¿Hay condiciones para el desarrollo del Mundial de 2026 en México?
No es de extrañar los chantajes de la CNTE con los diferentes niveles de gobierno para lograr sus objetivos: su reciente paro de más de 72 horas y la amenaza al gobierno de la presidenta de México, Claudia Sheinbaum, de que boicotearán la próxima justa deportiva: la Copa Mundial de la FIFA 2026.
En consecuencia, la propia mandataria respondió en la mañanera de este jueves que no accederán a todas sus demandas, debido a cuestiones presupuestarias y fue crítica de dicho paro, que en nada contribuye al diálogo y entorpece a la ciudadanía.
Dentro de las demandas exigidas por este gremio se encuentra la derogación de la llamada Ley del Issste del 2007, cambios a la Reforma Educativa y la apertura de una mesa de diálogo con la Secretaría de Educación; claro, para nadie es sorpresa que estas demandas ya son añejas y forman parte de la excusa de dicho grupo magisterial para mantener secuestrada la educación en México.
Pero, lo que llama la atención es la amenaza de estos para boicotear el Mundial, que hace plantear la viabilidad del país para que desarrolle el torneo más importante del mundo.
Entonces ¿Hay condiciones? Al parecer lo sucedido con la CNTE pone en tela de juicio esto, ya que como hemos expuesto la situación en el país no está bien.

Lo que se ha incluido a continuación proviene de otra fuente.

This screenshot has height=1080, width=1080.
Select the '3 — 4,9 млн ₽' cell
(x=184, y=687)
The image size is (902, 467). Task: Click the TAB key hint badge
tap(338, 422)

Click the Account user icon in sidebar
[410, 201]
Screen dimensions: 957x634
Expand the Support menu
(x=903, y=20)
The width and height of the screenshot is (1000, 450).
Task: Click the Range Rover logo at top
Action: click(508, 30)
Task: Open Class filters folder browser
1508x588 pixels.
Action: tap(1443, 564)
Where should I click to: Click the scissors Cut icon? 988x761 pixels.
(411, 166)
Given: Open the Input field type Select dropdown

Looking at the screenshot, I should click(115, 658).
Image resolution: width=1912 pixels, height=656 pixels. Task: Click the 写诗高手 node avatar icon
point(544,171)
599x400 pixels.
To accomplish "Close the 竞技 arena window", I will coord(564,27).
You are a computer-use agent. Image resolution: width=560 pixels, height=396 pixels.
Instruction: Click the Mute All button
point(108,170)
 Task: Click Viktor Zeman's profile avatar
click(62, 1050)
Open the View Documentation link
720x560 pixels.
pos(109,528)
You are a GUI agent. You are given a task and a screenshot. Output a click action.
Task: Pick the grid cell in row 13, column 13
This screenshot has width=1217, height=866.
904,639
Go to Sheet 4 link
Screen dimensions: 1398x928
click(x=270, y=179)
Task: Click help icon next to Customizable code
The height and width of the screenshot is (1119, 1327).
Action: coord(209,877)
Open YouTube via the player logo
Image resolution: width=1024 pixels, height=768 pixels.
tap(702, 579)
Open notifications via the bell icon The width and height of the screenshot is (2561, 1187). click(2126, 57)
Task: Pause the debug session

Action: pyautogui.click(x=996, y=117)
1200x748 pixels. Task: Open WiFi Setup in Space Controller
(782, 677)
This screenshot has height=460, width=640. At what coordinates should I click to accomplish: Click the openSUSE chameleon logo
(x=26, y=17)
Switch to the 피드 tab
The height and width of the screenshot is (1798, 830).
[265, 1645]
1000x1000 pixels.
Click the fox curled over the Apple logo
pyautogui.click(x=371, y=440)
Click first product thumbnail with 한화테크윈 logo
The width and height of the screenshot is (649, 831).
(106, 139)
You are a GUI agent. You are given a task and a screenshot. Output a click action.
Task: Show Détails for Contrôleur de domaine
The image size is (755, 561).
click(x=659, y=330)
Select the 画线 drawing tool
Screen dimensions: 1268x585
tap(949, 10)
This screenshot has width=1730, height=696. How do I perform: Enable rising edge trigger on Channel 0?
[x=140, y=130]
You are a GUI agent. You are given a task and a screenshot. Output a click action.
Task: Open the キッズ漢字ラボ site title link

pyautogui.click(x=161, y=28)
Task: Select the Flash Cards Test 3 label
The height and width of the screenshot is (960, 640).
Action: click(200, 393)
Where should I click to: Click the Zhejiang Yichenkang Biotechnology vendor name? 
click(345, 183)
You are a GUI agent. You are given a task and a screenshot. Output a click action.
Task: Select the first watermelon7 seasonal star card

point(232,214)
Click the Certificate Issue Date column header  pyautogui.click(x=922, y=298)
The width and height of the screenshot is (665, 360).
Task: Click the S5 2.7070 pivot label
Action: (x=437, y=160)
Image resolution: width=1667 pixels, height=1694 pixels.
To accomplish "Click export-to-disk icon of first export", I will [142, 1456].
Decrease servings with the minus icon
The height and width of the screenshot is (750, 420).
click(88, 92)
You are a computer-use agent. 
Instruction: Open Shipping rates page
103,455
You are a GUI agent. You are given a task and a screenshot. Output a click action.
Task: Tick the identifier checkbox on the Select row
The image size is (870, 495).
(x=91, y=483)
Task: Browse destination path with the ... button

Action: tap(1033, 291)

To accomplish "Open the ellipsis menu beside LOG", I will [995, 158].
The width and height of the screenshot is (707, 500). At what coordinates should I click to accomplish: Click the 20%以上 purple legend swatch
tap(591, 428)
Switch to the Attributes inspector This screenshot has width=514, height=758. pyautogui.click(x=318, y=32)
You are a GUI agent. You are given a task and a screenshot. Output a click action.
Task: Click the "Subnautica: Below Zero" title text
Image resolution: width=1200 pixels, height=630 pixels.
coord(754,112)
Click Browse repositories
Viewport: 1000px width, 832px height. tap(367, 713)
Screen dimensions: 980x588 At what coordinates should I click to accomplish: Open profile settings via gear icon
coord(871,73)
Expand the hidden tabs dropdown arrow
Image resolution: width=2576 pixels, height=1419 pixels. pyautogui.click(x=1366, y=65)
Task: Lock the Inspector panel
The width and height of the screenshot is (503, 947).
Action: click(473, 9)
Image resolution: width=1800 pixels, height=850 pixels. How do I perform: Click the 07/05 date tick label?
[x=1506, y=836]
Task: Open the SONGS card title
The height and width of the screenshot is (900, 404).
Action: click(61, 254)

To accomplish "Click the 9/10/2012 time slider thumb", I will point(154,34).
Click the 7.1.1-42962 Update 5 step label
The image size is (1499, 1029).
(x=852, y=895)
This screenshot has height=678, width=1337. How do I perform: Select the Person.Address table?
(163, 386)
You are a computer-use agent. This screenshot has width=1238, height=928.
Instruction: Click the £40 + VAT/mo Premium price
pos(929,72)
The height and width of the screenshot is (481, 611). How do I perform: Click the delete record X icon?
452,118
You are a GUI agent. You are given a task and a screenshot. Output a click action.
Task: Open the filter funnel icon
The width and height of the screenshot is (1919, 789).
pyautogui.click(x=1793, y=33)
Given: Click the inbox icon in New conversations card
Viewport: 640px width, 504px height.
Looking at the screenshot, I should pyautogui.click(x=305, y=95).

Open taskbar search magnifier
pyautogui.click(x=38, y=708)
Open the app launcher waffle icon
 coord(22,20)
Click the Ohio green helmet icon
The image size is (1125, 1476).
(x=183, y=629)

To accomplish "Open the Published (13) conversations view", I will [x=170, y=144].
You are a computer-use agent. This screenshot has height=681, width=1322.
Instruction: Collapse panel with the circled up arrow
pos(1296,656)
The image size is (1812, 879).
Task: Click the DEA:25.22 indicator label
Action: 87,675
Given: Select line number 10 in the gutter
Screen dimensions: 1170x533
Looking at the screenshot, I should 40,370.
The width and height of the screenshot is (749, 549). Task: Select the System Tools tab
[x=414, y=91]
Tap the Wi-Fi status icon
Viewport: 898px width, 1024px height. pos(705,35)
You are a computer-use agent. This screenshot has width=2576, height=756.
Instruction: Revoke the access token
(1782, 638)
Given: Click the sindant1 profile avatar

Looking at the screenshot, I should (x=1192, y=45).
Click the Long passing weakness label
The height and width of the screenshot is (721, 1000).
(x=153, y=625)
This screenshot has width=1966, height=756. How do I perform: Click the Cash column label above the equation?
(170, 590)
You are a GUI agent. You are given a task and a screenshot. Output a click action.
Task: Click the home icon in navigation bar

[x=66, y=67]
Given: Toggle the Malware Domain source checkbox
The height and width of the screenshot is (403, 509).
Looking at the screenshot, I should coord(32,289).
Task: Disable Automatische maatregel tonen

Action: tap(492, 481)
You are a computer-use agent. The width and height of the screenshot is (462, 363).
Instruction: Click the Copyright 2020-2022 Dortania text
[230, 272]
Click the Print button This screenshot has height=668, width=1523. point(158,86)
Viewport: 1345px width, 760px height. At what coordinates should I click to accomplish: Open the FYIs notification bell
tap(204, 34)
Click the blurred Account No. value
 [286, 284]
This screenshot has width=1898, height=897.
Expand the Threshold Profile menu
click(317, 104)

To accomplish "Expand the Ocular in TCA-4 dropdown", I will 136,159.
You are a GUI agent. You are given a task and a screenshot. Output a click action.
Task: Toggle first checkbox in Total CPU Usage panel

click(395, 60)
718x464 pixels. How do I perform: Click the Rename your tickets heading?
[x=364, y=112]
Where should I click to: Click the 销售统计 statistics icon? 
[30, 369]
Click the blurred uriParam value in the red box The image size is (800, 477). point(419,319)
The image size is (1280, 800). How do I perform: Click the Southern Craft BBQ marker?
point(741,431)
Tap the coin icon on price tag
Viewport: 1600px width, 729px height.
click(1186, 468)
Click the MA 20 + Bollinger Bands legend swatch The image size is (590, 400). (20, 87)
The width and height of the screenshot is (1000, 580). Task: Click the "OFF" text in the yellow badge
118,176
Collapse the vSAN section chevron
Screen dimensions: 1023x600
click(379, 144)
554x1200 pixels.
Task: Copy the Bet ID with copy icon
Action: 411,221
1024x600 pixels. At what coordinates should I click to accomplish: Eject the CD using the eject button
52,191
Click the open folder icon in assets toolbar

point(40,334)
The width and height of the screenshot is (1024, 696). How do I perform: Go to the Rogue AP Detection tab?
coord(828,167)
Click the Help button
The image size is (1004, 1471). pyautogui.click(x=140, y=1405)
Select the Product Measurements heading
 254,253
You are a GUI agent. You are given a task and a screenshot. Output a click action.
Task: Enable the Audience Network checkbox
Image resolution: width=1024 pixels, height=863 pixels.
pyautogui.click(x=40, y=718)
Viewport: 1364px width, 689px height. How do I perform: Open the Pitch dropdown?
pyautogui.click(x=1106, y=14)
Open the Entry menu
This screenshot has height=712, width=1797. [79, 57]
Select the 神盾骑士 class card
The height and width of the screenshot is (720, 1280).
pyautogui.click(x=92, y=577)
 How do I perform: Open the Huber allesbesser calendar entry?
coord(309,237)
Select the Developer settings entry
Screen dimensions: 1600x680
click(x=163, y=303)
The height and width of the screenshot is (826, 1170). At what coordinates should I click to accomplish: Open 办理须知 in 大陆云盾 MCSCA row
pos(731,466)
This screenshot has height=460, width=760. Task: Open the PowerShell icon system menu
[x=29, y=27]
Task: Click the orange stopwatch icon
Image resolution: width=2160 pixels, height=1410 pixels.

Primero que nada, la situación de México con Donald Trump y las constantes amenazas, sobre todo en el tema del narcotráfico, la ola de violencia generada tras la detención de “El Mencho”, y peor aún los hallazgos de fosas en Jalisco, estado donde se desarrollarán partidos de esta justa mundialista.
Esta edición como sabemos es inédita, ya que participarán más de 48 países y es la primera vez que tres países serán anfitriones, siendo la edición de 2002 de Corea-Japón el antecedente más inmediato.
Ahora bien, que México compartiera sede y que en esta edición si bien es el primer país que es anfitrión por tercera vez, le tocaron como dicen los “partidos moleros”, donde participarán selecciones poco destacadas y solamente se jugarán las fases de grupos y las eliminatorias que aún están pendientes por disputarse, por lo que Estados Unidos se llevó los partidos más relevantes como los octavos, cuartos, semifinales y la gran final.
Recordemos que la asignación de esta sede compartida fue bastante cuestionable, primero porque se da en pleno desarrollo del escándalo del “Fifagate” y que México cediera partidos importantes para Estados Unidos, no fue del agrado de los hinchas en el país.
Las designaciones de los Mundiales y las Olimpiadas, respectivamente, siempre han estado plagadas de polémicas: regresando en el tiempo, cuando México fue sede de las ediciones de 1970 y 1986, las condiciones políticas no eran las más favorables: en el caso de 1970, que vio a Pelé coronarse tricampeón, lo sucedido en Tlatelolco en 1968 aun pesaba en la sociedad mexicana, ensombreciendo el espectáculo de fútbol que, según expertos del deporte, fue una de las mejores ediciones; en el caso del Mundial del 86, el país tuvo que asumir la sede de imprevista, ya que Colombia era la anfitriona, pero al no tener la infraestructura lista, y por la inmediatez de que México preservaba parte de la infraestructura de esos años, el país recibió la justa, claro tuvo que sobrellevar el torneo con problemas económicos heredados del despilfarro de la época de José López Portillo y lo suscitado con el terremoto de 1985.
Un caso similar se dio con Brasil 2014, días antes se suscitaron protestas en ese país debido a los gastos que se hicieron en obras públicas para poder satisfacer las demandas de la FIFA y del Comité Olímpico Internacional, ya que para 2016 se desarrollarían las olimpiadas en Río de Janeiro.